Tuition fees are the right answer to university funding problems


It wasn't hard to feel sorry for the 50,000 students and lecturers who marched against cuts on Wednesday, in defence of their right to a fairly funded education. The vast majority of demonstrators protested peacefully, underpinned by a serious and coherent political point. But it is understandable that a sizeable group of the electorate should feel let down by a political leader who promised the earth when he knew he'd never have to deliver on his pledge. Now the Liberal Democrats are finally in power, Clegg is eating his words.

I was in the House of Commons in 2004 on the night that the Higher Education Bill, which introduced top-up fees, passed its second reading. It was clear then that Labour was already well down the road of enforcing a greater personal contribution to the cost of higher education. The Coalition's policy takes these Blairite goals further.

It's true that Lord Browne's report recommended that there should be no cap on fees at all, and the only reason that this was not implemented was because selling that to the electorate wasn't palatable. The Coalition has to balance imposing even more personal debt when the country is supposed to be paying off a record structural deficit – and paying for it by cutting vital public services.
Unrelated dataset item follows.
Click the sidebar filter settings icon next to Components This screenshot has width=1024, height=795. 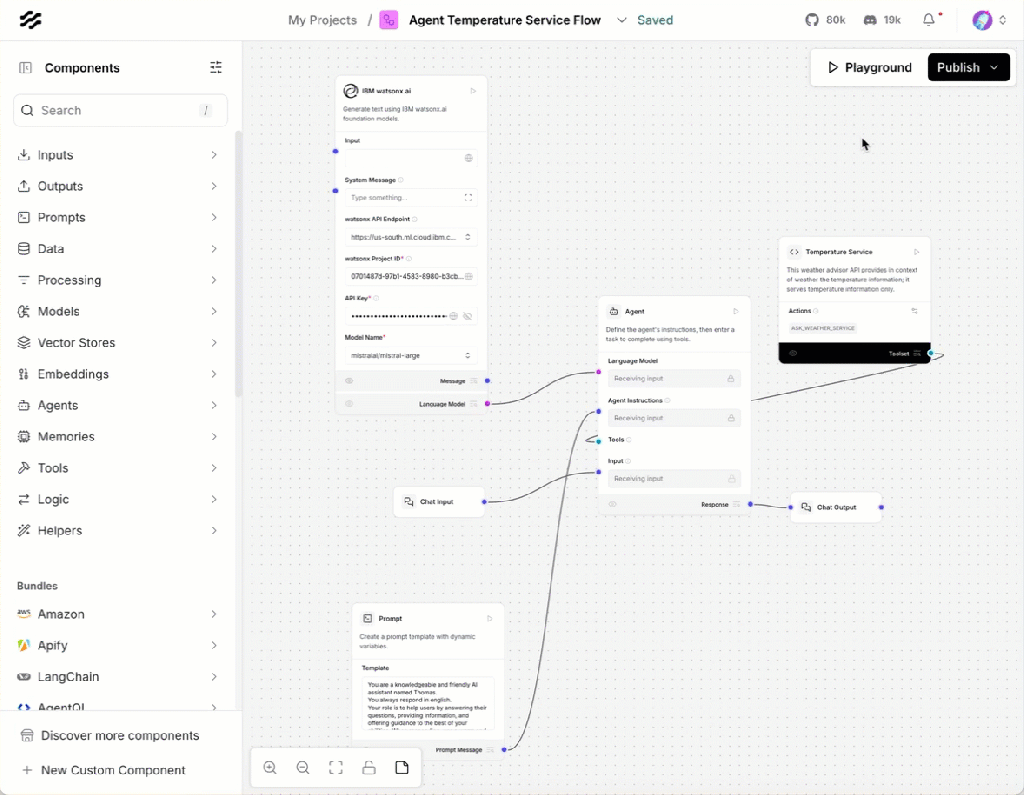click(216, 68)
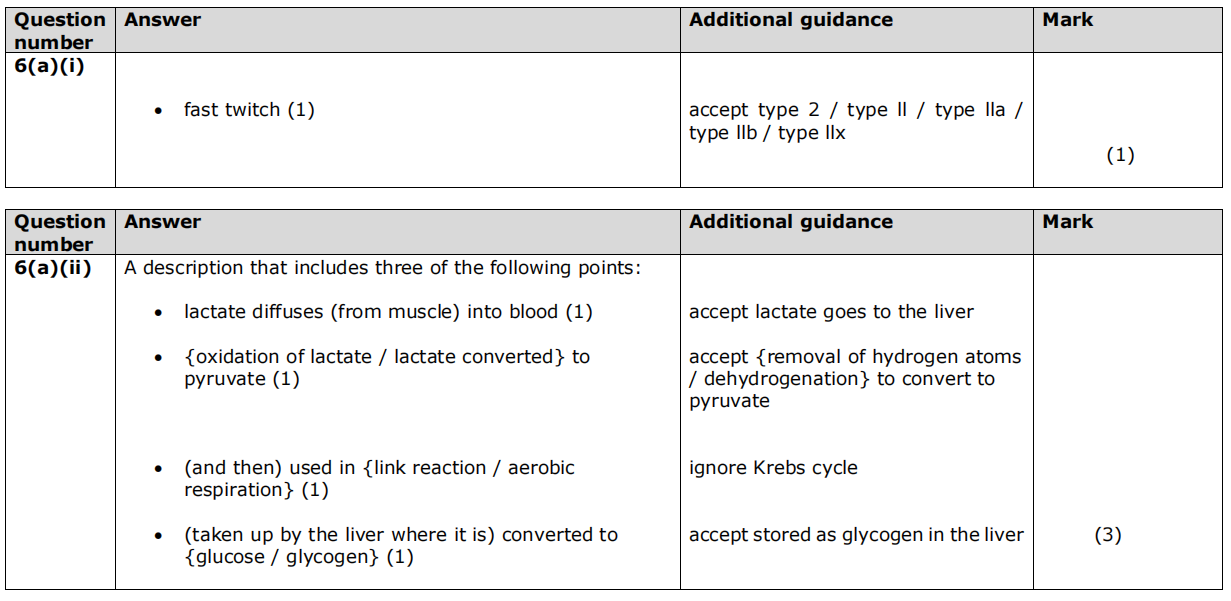This screenshot has width=1231, height=601.
Task: Click the "Answer" header in the first table
Action: [162, 20]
But despite public anger, the arguments for a £6,000 cap on tuition fees have never been stronger. The government is in no doubt that higher education has a value. It has also made a firm commitment to ensuring that students from the poorest families have exactly the same opportunities to study at not just any university, but also Russell Group universities which on paper would be closed to them. It has made a significant policy break in deciding that those who decide not to go to university should not have to subsidised by those that do. Self-funding, and the subsequent debt incurred post-graduation by fees, is a fairer prospect than any of the alternatives. A graduate tax would be an education penalty on an individual for life, but the cost of a degree can be paid off over five, ten or fifteen years depending on earnings.

Those who protest are wrong in assuming that thousands of pounds of fees would have to be paid up on day one of an undergraduate degree course. If it were desirable to attack the government for landing all students with a massive bill, upfront, for their education, I'd be doing just that. But, higher education, in theory and at to a certain extent in practice, means better and more fulfilling job prospects.

The irony of the case against fees is that the middle classes - who find home ownership and the inevitable mortgage so desirable - cannot comprehend the value of a degree as something to be invested in and paid for over a long period of time. Debt is a part of life, and it was absolutely right that Labour invested in higher education and introduced fees to fund it – recognising that investment in education is worthwhile not just for the individual, but for society as a whole.

The protests will mean nothing unless they're attached to genuine anger against the scale of the cuts – an 80% reduction in university teaching budgets is counter productive and vandalises the fabric of the excellent institutions already struggling to survive. Students and lecturers alike should continue to fight back - because it's not yet clear what damage the funding cuts could do.